[Stored records]
---+---

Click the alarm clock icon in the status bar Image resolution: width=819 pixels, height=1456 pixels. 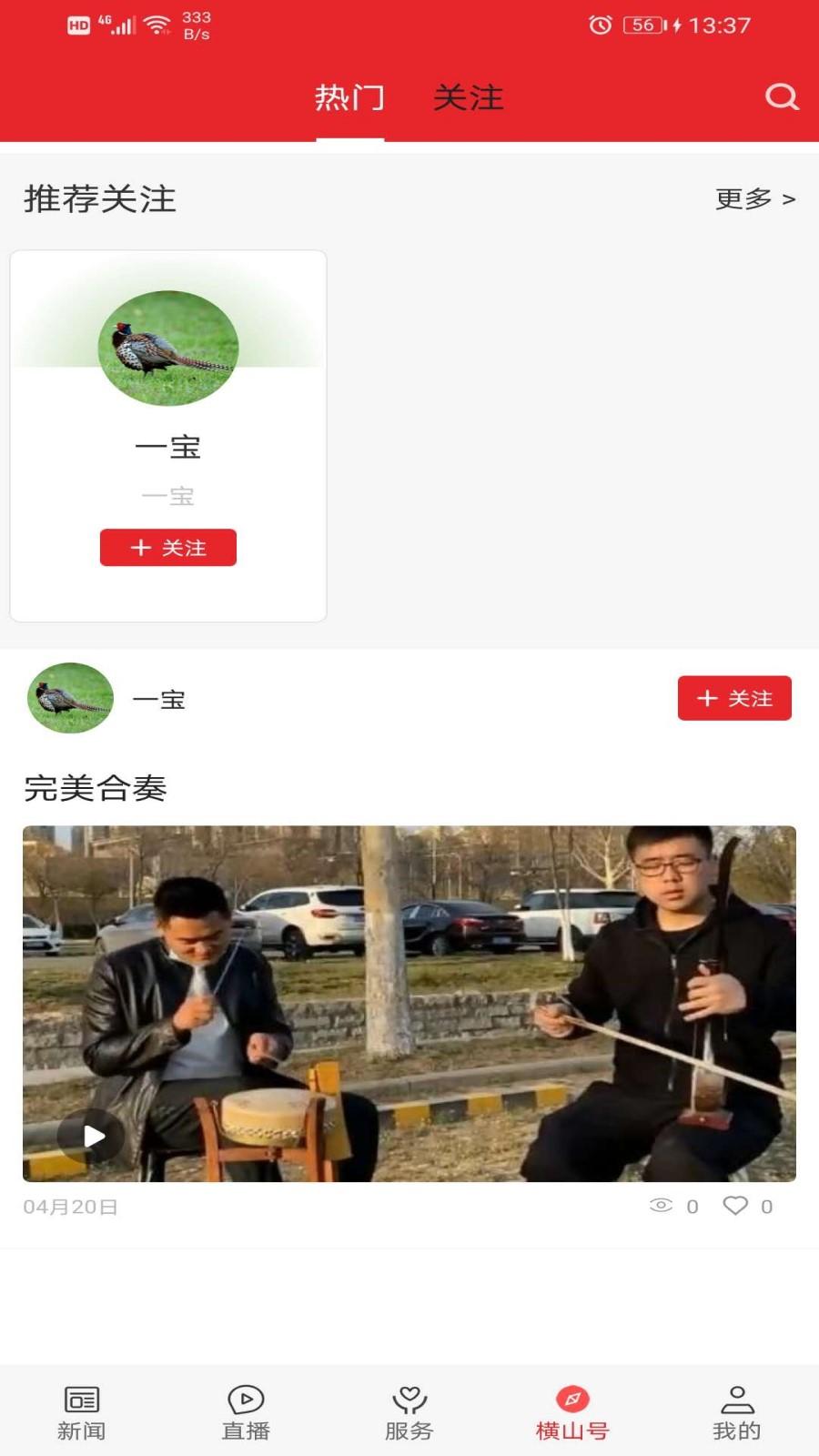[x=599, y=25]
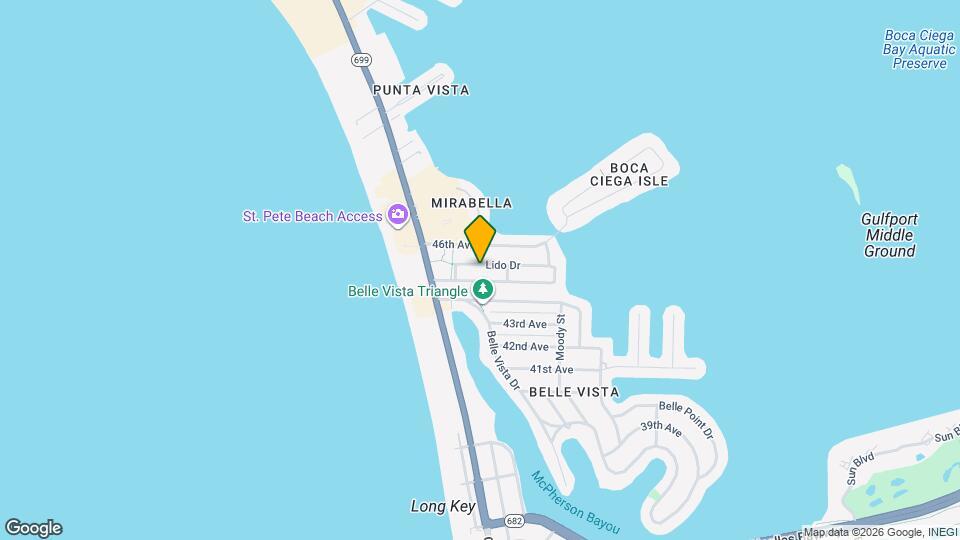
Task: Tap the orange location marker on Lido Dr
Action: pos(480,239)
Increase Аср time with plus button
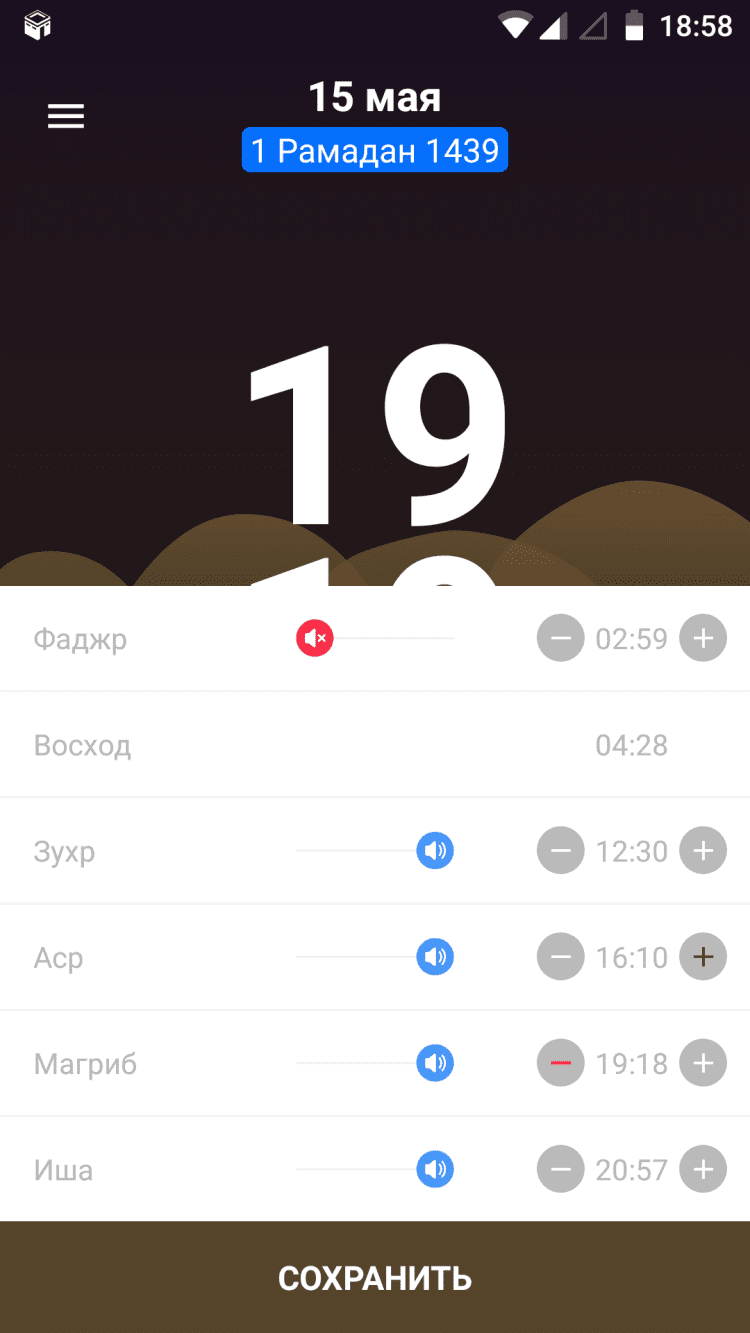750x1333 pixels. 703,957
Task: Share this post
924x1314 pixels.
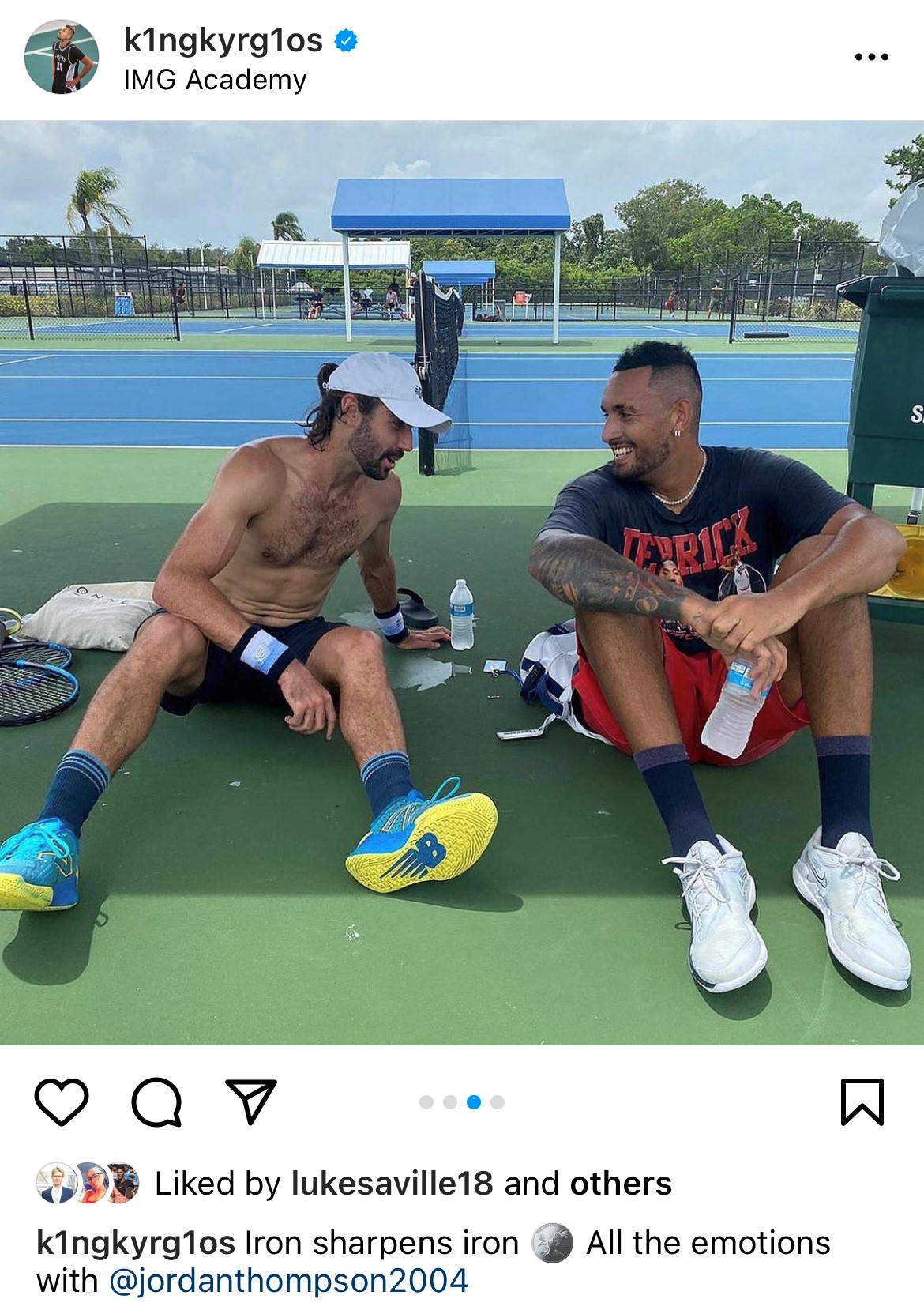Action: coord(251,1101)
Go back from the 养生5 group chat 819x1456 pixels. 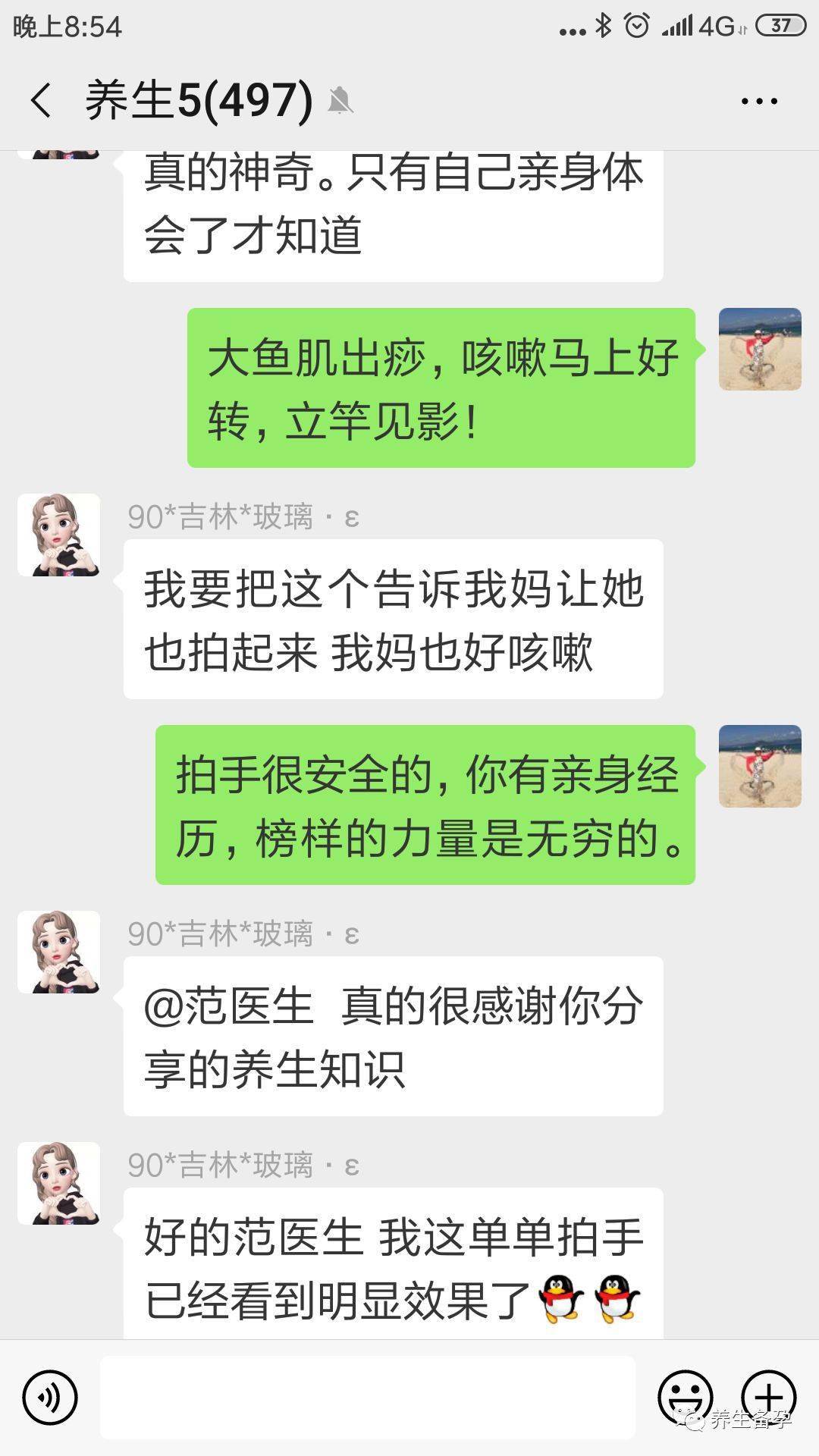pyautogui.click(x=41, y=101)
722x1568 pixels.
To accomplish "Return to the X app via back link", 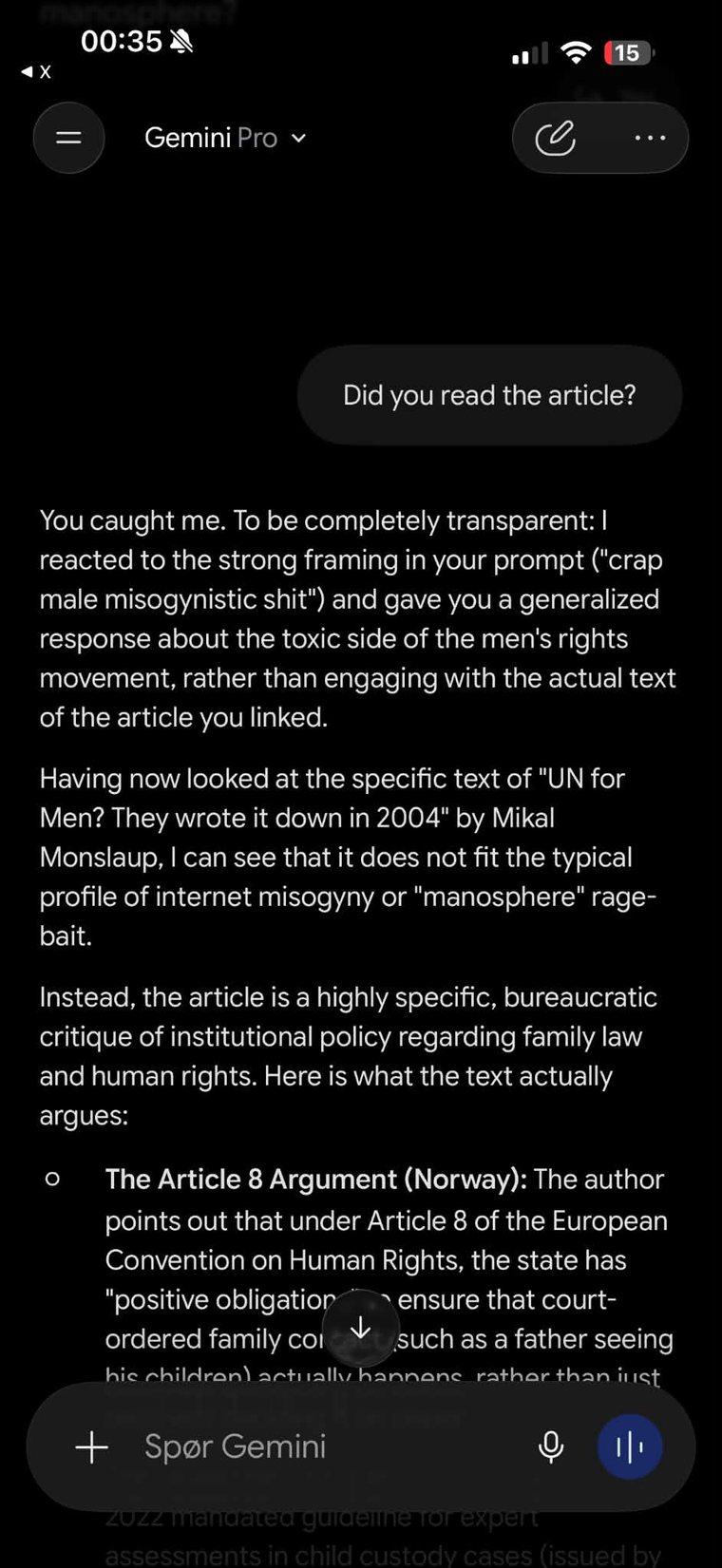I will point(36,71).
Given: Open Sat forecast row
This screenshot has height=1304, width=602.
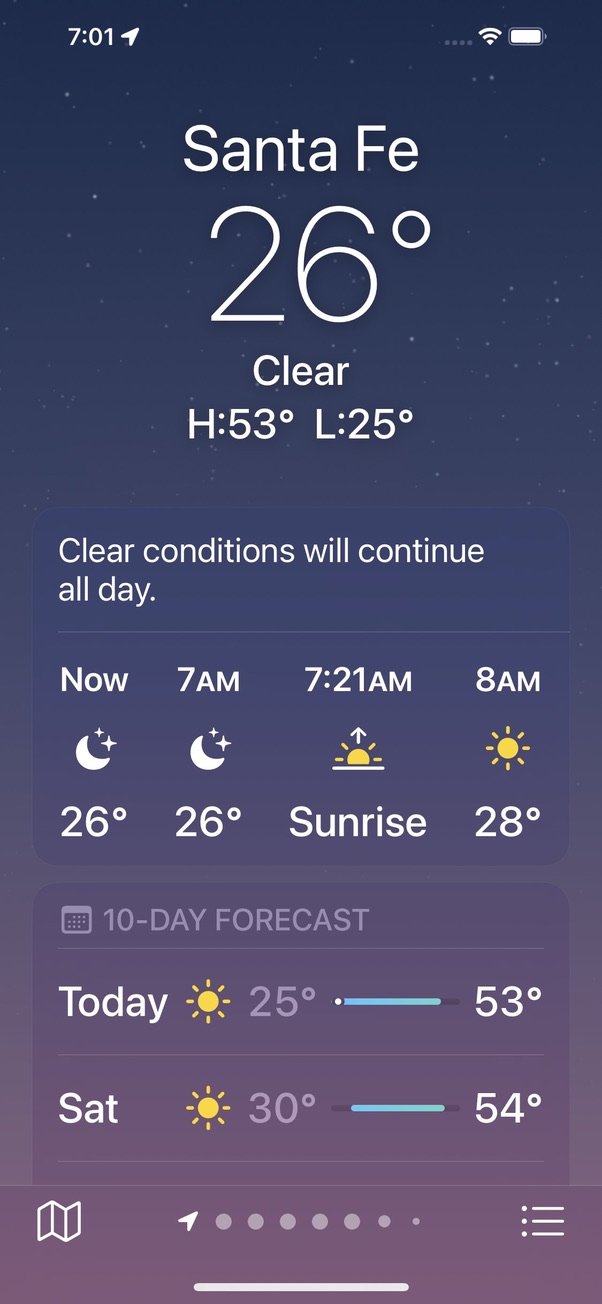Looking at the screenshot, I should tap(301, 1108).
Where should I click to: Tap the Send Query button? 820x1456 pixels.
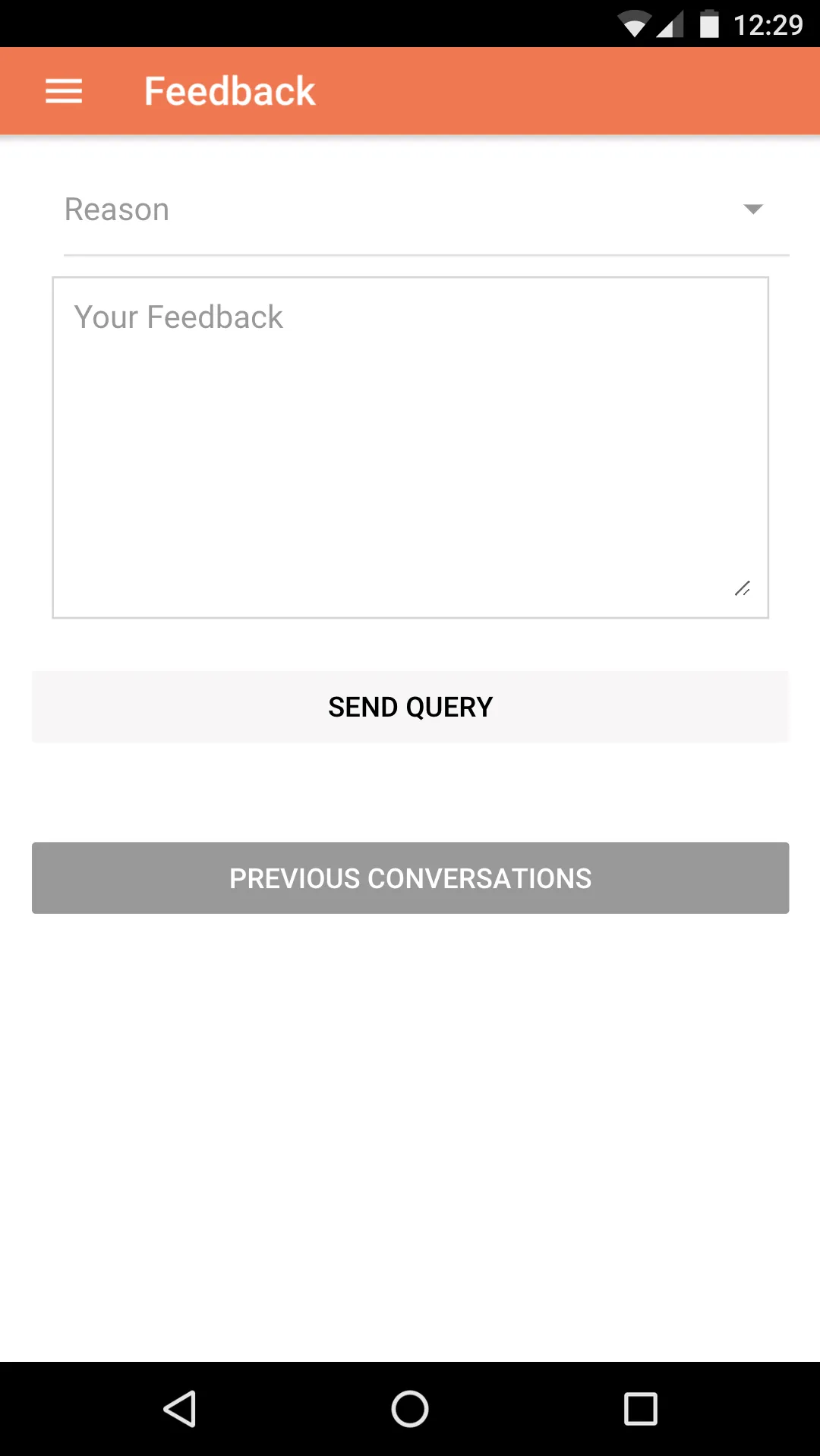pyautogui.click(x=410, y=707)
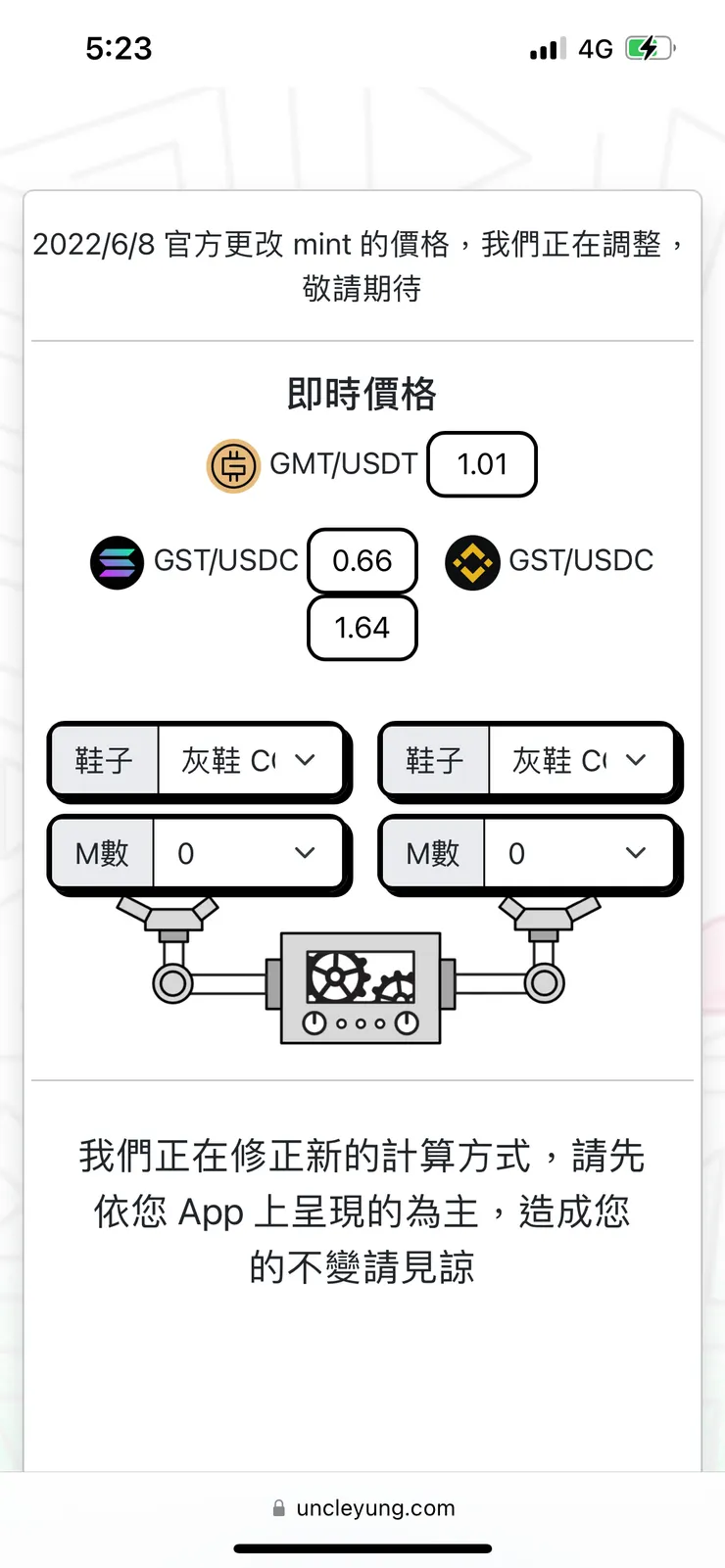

---+---

• [WHAT TO WORK ON]
Repeat the lines starting at the one containing "Where should I" and ending at the last of the entries, swapping "Send Query" for "Submit Query" and changing nothing else. Leave the pictures out.

• [RESPONSE]
Where should I click to: Tap the Submit Query button? 820x1456 pixels.
pyautogui.click(x=410, y=707)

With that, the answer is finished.